Dipl.-Ing. Thebin Lee

Seit 2015 ist Thebin Lee am Georg-Eckert-Institut als koordinierende Leitung der Informationsdienste in der Abteilung Digitale Informations- und Forschungsinfrastrukturen tätig. Er ist für die Projekte Edumeres und Curricula Workstation zuständig.

Er studierte technische Informatik an der Technischen Universität Berlin (TU Berlin), wo er als Diplom-Ingenieur (Dipl.-Ing.) im Jahre 2010 abschloss. Zwischen 2006 und 2008 arbeitete Thebin Lee als studentischer Mitarbeiter am AOT Lehrstuhl (Agenten Orientierte Techniken im betrieblichen Einsatz) in der Softwareentwicklung für Mobile Endgeräte (Smartphone) am Forschungsprojekt der deutschen Telekom Laboratory zur „Anomalie Erkennung auf mobilen Endgeräten". Nach erfolgreicher Beendigung des Forschungsprojektes war er am selben Lehrstuhl als Tutor bis 2010 tätig. Ab 2011 bis 2013 war Herr Lee am AOT Lehrstuhl als wissenschaftlicher Mitarbeiter für Forschung und Lehre zuständig. Er unterrichtete Service Engineering und Ambient Assisted Living im Kontext Software-Agenten. Schwerpunkte der Lehrveranstaltungen waren die Entwicklung von innovativen und verteilten Software-Agenten in bestehende sowie neuentwickelte Infrastrukturen. 2013 bis 2015 übernahm er die IT-Stabsstelle an der Fachhochschule Potsdam (University of Applied Science Potsdam) zur Konzeption, Koordinierung und Einführung von service-orientierten IT-Infrastrukturen.
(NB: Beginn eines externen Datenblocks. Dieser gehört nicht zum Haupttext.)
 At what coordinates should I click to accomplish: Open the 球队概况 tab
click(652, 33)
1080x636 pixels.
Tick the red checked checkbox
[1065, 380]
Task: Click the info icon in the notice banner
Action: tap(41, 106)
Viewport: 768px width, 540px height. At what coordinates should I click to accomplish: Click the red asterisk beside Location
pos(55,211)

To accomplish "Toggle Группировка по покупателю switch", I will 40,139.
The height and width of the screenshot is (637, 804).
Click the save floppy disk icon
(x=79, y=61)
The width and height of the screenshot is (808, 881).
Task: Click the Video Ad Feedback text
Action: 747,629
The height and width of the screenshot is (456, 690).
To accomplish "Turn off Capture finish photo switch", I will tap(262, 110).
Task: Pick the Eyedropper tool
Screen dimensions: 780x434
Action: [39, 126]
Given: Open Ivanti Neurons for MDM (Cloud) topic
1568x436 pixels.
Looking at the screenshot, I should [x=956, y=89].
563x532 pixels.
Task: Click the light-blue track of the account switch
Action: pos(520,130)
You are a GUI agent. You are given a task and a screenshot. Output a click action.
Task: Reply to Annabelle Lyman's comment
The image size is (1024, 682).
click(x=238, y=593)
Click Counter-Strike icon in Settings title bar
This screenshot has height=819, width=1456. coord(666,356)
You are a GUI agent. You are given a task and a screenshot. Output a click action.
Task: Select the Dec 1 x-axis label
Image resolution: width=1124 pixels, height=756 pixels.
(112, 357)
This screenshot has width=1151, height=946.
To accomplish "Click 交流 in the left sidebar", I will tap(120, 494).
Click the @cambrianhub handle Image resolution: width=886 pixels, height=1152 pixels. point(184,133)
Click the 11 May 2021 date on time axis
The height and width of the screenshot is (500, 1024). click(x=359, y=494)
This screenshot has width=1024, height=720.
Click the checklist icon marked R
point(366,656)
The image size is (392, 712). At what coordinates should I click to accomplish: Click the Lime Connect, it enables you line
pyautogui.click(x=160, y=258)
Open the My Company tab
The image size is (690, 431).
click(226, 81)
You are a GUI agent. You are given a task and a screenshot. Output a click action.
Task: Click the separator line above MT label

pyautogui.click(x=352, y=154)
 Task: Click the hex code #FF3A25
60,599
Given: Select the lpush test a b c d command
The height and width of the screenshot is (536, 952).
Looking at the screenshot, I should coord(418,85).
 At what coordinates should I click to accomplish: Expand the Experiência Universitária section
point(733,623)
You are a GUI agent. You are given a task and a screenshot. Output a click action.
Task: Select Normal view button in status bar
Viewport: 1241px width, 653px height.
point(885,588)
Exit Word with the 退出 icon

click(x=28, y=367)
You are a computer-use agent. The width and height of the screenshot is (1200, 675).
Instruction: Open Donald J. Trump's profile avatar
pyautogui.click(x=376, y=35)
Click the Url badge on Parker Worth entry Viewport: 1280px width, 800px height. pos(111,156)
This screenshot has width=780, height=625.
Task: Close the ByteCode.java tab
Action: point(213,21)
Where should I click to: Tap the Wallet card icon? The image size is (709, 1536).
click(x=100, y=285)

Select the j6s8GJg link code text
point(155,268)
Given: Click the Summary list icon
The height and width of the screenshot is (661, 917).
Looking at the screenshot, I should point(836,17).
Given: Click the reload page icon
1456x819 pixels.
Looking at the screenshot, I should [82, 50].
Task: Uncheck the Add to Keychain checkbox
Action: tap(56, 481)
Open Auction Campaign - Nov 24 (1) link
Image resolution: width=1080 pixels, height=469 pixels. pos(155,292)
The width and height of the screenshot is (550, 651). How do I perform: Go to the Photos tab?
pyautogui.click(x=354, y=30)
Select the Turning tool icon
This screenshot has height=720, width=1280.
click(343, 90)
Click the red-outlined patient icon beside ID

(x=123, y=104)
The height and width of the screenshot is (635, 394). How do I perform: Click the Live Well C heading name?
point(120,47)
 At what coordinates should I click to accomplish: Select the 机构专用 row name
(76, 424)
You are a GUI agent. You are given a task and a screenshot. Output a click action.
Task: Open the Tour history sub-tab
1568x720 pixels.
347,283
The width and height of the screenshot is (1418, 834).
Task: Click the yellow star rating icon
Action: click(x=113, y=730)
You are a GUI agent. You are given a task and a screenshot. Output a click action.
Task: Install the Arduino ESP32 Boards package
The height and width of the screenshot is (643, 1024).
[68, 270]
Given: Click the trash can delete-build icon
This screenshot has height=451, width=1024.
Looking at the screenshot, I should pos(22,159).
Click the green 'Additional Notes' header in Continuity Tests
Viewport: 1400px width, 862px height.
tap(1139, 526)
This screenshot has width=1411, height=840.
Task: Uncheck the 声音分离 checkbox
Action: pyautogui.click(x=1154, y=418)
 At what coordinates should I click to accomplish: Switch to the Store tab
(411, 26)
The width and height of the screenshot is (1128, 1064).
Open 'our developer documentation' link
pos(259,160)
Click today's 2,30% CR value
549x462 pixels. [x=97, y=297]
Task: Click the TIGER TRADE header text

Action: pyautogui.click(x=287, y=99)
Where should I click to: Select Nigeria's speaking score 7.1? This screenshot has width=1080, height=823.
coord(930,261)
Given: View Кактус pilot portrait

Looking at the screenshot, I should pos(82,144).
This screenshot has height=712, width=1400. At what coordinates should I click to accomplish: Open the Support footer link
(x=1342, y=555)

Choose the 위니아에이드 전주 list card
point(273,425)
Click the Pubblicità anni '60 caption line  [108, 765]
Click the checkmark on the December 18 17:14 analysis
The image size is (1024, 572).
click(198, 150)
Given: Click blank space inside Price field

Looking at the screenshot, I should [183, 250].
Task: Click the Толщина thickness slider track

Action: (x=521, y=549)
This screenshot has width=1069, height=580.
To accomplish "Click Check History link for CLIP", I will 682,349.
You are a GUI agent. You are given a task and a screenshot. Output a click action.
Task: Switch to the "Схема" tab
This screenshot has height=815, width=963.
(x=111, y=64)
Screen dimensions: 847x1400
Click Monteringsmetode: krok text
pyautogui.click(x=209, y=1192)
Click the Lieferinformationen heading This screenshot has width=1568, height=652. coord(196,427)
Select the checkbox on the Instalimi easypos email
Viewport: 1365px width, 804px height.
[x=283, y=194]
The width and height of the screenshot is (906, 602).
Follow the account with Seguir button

Alumni Microsoft Student Program

  • Von 2006 bis 2011 war Thebin Lee aktiv als Microsoft Expert Student Partner im Microsoft Student Program. Während seiner Zeit gewann er 2008 den Microsoft Student Partner Team Award.
  • 2009 erreichte Herr Lee eine Platzierung am „Imagine Cup“ Software-Wettkampf bei den Reginalfinals Germany.
  • Für den Imagine Cup entwickelte er einen Prototypen, womit nicht-medizinisches Personal in Krisen- und Katastrophengebieten nach den APGAR-Richtlinien neugeborene Kindern überprüfen können. Der APGAR Test ist ein medizinisch weltweit standardisierte Verfahren zur Bewertung und Erkennung von pränatalen Schäden von Neugeborenen.